*Try it*
Print, exactly and with no pictures, the line containing "Given: Expand the Mail section chevron" and each line after it to the end of the entries below.

*Dataset entries*
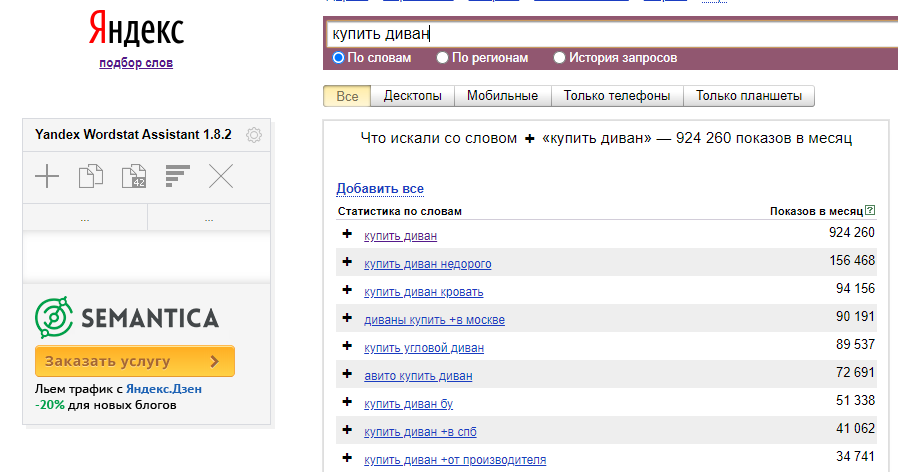Click the 'Добавить все' link

click(379, 188)
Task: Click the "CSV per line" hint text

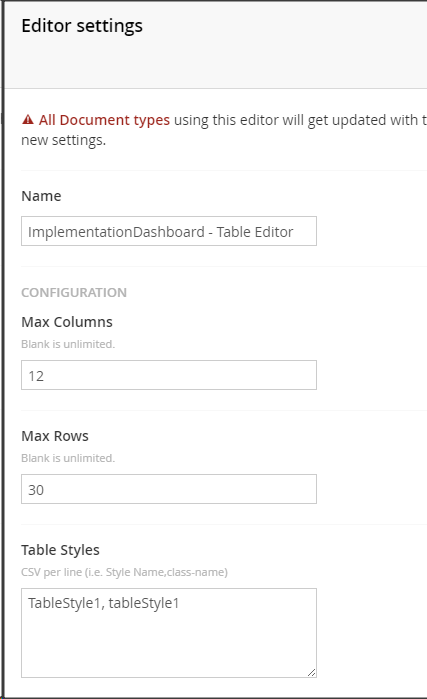Action: click(x=51, y=572)
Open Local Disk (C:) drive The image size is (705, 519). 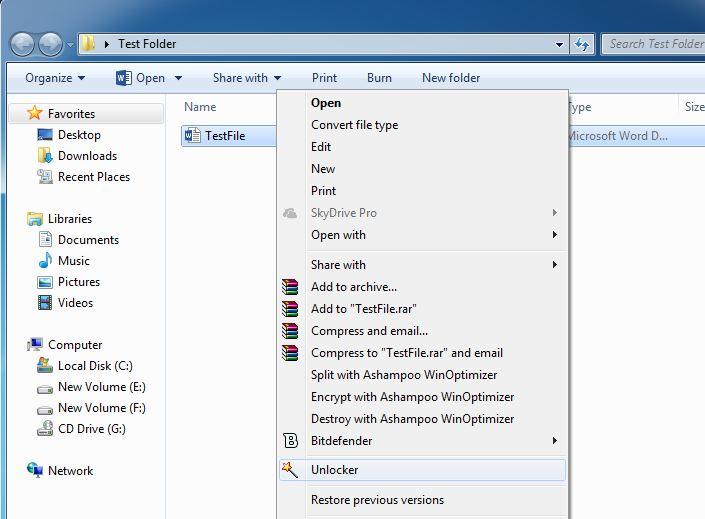(94, 366)
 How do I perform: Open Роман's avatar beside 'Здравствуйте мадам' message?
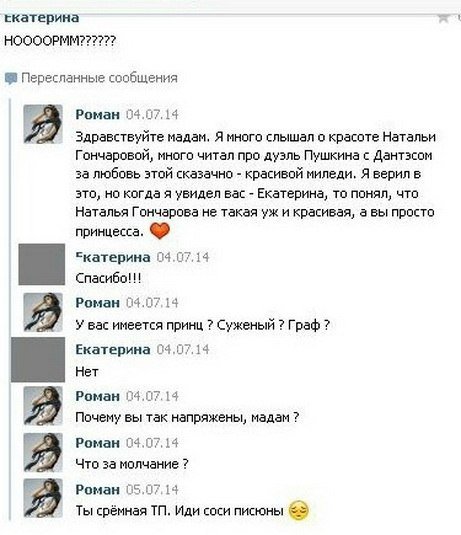(x=43, y=124)
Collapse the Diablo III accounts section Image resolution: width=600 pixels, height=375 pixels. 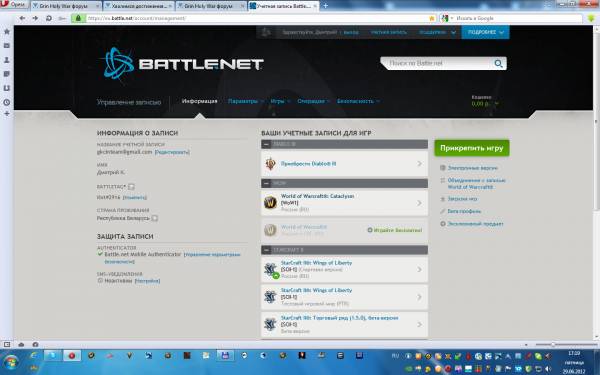pyautogui.click(x=267, y=144)
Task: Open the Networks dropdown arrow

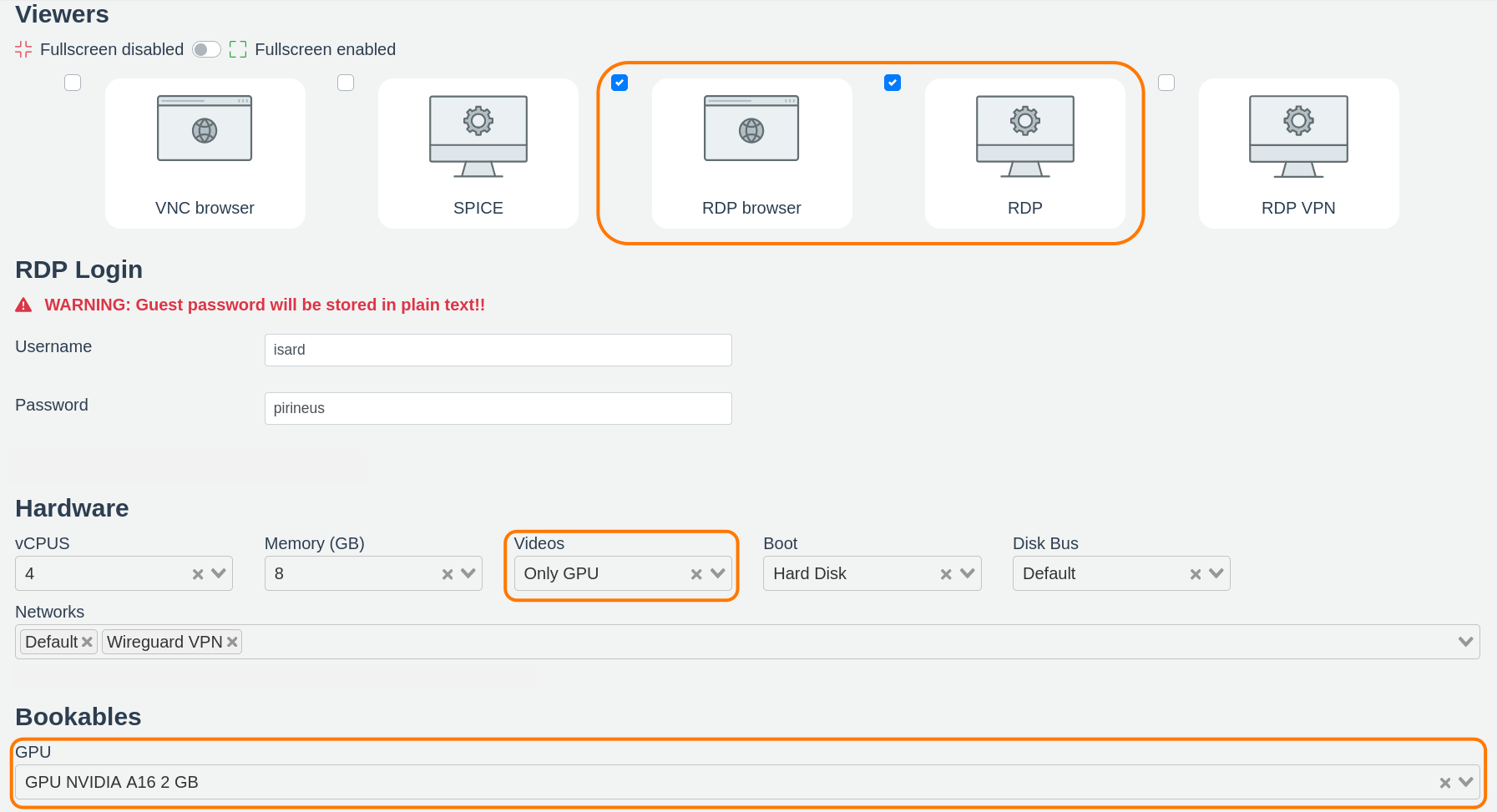Action: point(1465,642)
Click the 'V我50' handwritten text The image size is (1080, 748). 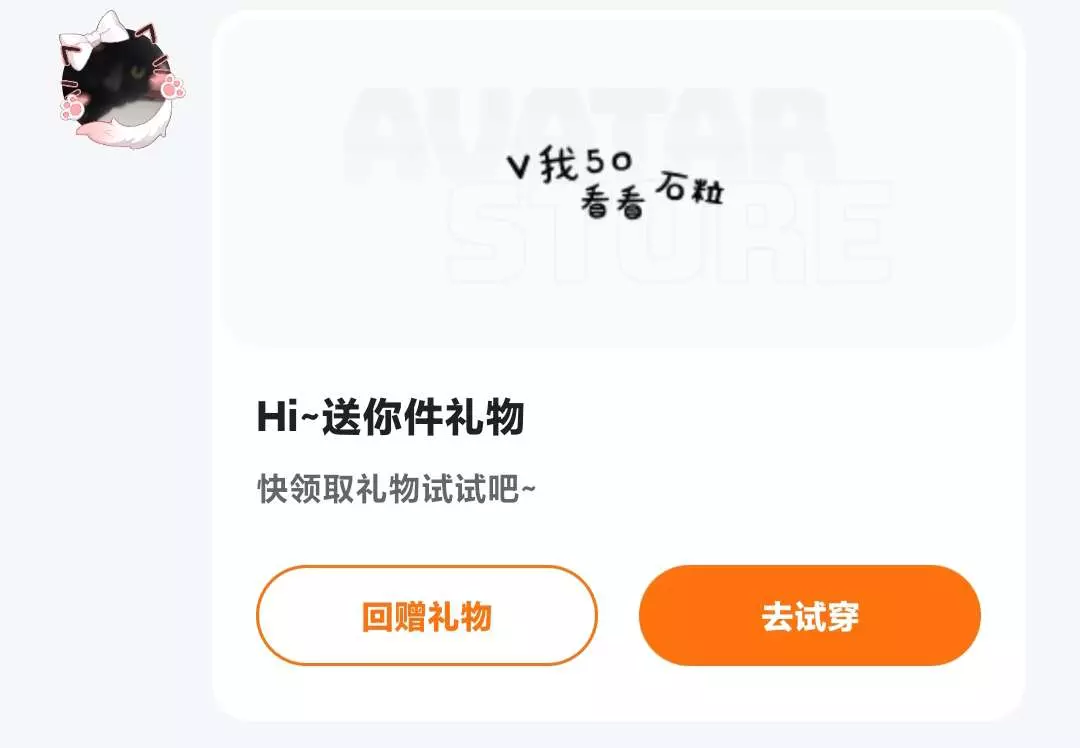569,163
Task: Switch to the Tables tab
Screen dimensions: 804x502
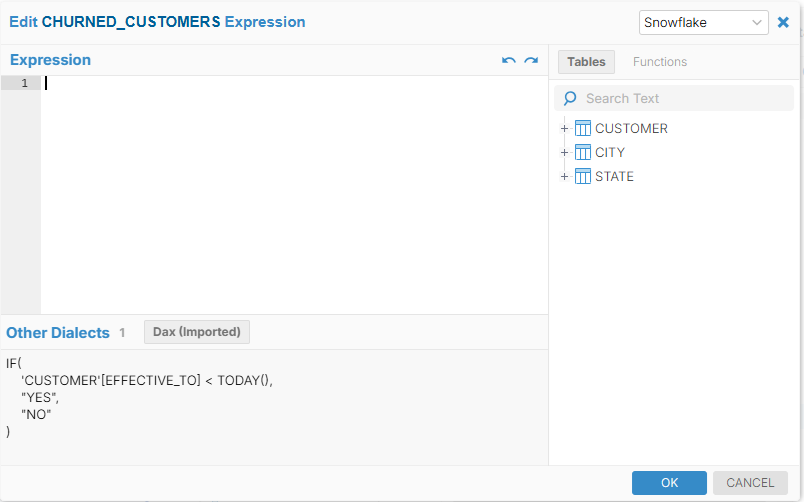Action: pyautogui.click(x=586, y=62)
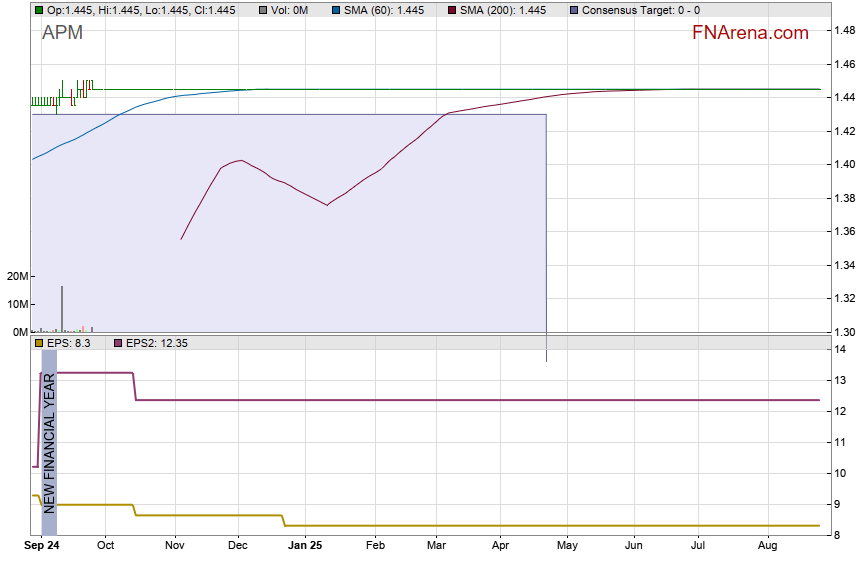Click the Nov label on time axis
The width and height of the screenshot is (859, 566).
pos(175,546)
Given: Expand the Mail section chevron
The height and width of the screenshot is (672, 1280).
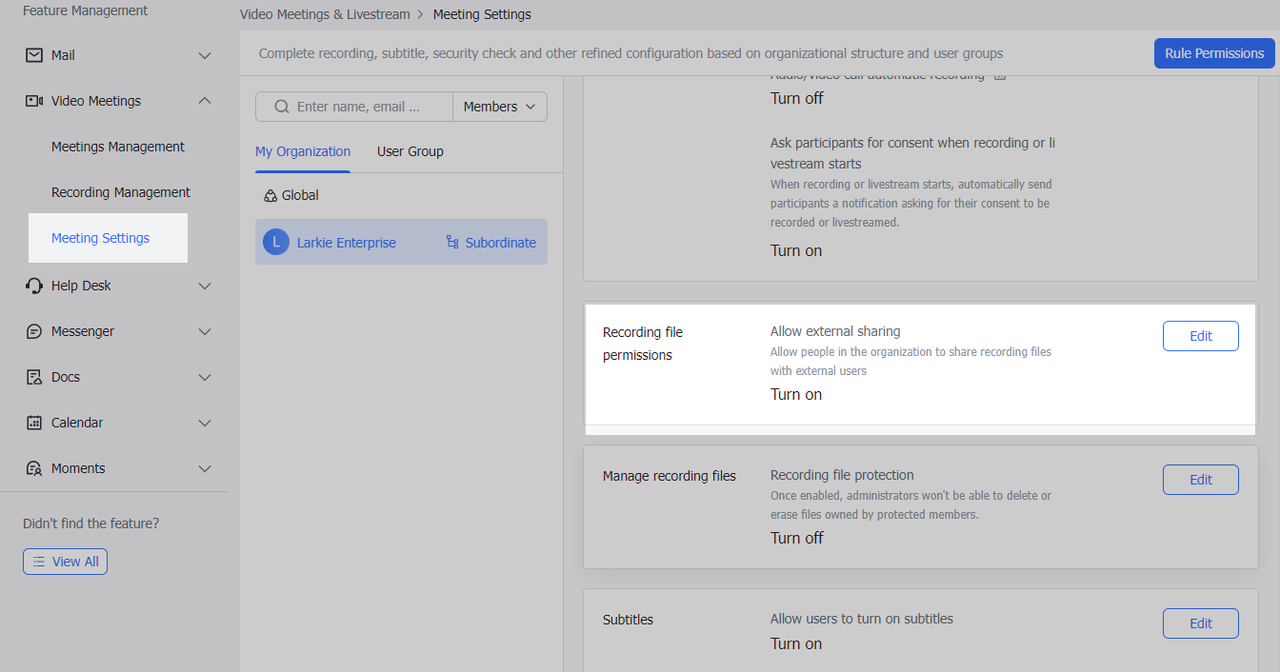Looking at the screenshot, I should [x=205, y=55].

*Written answer*
Given: Expand the Mail section chevron
The height and width of the screenshot is (672, 1280).
Looking at the screenshot, I should [x=205, y=55].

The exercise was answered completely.